> **Supplied entries**:
|---|

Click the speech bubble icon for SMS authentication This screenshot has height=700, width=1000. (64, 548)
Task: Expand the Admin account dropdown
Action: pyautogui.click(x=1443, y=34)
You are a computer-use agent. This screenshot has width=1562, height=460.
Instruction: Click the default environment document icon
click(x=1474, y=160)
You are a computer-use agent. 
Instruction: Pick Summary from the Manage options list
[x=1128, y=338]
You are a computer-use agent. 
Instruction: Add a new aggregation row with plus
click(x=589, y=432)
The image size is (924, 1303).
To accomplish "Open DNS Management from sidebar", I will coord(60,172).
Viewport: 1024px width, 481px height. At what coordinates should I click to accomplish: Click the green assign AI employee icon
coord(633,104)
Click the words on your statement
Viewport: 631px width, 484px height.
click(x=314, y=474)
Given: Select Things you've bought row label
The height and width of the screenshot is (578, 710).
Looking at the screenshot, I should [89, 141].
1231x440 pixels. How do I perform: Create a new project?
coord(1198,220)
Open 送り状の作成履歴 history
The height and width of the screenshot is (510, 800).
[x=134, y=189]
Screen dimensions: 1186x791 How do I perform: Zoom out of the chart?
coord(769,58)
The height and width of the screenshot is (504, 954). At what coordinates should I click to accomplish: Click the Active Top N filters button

|---|

All of the material is to be copied word for word.

> **Your solution**:
Click the speech bubble icon for SMS authentication This screenshot has height=700, width=1000. (64, 548)
Task: Expand the Admin account dropdown
Action: pyautogui.click(x=1443, y=34)
You are a computer-use agent. This screenshot has width=1562, height=460.
Instruction: Click the default environment document icon
click(x=1474, y=160)
You are a computer-use agent. 
Instruction: Pick Summary from the Manage options list
[x=1128, y=338]
You are a computer-use agent. 
Instruction: Add a new aggregation row with plus
click(x=589, y=432)
The image size is (924, 1303).
To accomplish "Open DNS Management from sidebar", I will coord(60,172).
Viewport: 1024px width, 481px height. At what coordinates should I click to accomplish: Click the green assign AI employee icon
coord(633,104)
Click the words on your statement
Viewport: 631px width, 484px height.
click(x=314, y=474)
Given: Select Things you've bought row label
The height and width of the screenshot is (578, 710).
Looking at the screenshot, I should [89, 141].
1231x440 pixels. How do I perform: Create a new project?
coord(1198,220)
Open 送り状の作成履歴 history
The height and width of the screenshot is (510, 800).
[x=134, y=189]
Screen dimensions: 1186x791 How do I perform: Zoom out of the chart?
coord(769,58)
The height and width of the screenshot is (504, 954). At what coordinates should I click to accomplish: Click the Active Top N filters button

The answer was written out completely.